今年は例年より遅く、サンマの干物が魚屋さんの軒先に簾のように干され始めた。 少し塩を効かせてから、内臓を取らずそのまま尾をビニール紐などで結わえ、二匹、あるいは四匹を振り分けにして吊し、寒風にさらす。いわゆる丸干しである。 サンマと言えば、関東では脂の乗ってよく肥えた新鮮なのを、煙を出しながらジュージュー焼いて大根おろし、のイメージだろう。

ところが、僕たち紀州の者には、脂の抜けた丸干しをサッと炙って、歯で毟って食べる冬の味覚なのである。 だから「秋刀魚」ではなく、「冬刀魚」もしくは「冬剣魚」の字を充てたいぐらいなのである。形状もそれに似ているし。 まだまだ、年が明けて寒になればもっと旨味が出てくる。 俗にこの辺りでは水分が抜けて堅くなったものを「カンピンタン」と呼び、二本を両手で持って打ち鳴らせば、寒、寒と音がするぐらいである。これを特に好む人もいて、僕もその一人。
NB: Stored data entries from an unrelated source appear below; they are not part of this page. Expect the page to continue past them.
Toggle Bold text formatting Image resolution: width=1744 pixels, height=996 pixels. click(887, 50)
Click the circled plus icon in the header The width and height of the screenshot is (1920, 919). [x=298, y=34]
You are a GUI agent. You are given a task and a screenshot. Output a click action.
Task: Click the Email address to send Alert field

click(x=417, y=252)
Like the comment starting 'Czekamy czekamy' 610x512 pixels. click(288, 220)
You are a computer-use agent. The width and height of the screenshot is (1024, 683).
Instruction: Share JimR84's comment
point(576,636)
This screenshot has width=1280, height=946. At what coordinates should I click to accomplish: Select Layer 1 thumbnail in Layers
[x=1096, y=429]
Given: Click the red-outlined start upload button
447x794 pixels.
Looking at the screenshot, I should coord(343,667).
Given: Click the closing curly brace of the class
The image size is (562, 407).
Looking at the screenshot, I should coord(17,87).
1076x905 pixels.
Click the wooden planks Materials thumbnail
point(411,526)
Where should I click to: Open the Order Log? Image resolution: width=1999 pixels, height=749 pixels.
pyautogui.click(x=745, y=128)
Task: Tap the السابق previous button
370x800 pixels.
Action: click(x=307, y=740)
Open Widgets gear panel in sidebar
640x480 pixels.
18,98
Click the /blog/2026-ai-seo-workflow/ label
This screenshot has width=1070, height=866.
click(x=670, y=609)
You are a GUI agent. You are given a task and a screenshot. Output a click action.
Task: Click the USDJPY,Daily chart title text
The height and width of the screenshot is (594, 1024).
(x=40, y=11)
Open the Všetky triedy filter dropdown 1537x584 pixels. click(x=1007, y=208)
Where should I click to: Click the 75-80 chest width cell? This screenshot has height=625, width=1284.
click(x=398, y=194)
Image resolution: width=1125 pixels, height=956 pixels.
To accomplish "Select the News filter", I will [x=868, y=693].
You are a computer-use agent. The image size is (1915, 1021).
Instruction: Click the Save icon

今年の初めには、知人のNさんが、サンマを桜の木でいぶした「燻製」を持って来てくれ、それがまた身震いするほど美味だったことをこのコラムに書いた記憶がある。あれをまた味わってみたい、というのが今、沢山ある僕の夢の一つである。 ここでふと、僕に食べられる一匹のサンマの時間を戻してみることを思いついた。

近所の奥さんも
これから丸干し作り
 口から箸で摘(つま)み出されたサンマの肉片は皿の上の骨に徐々に魚の形を造っていく、やがて妻の手が皿を取り上げてグリルへ入れ、丸干しの状態から新聞紙にくるまれ魚屋さんへ行き、干されて生に戻ると、港で沢山の仲間と合流、氷詰めにされて船で沖へと向かう。そして網で掬われて海へ帰され大海を泳ぎだすのだ。そんな空想に耽ると、一匹のサンマと一庶民との邂逅に不思議な感動すら覚えてしまう。僕の「サンマ・タイム」はこれから本番を迎える。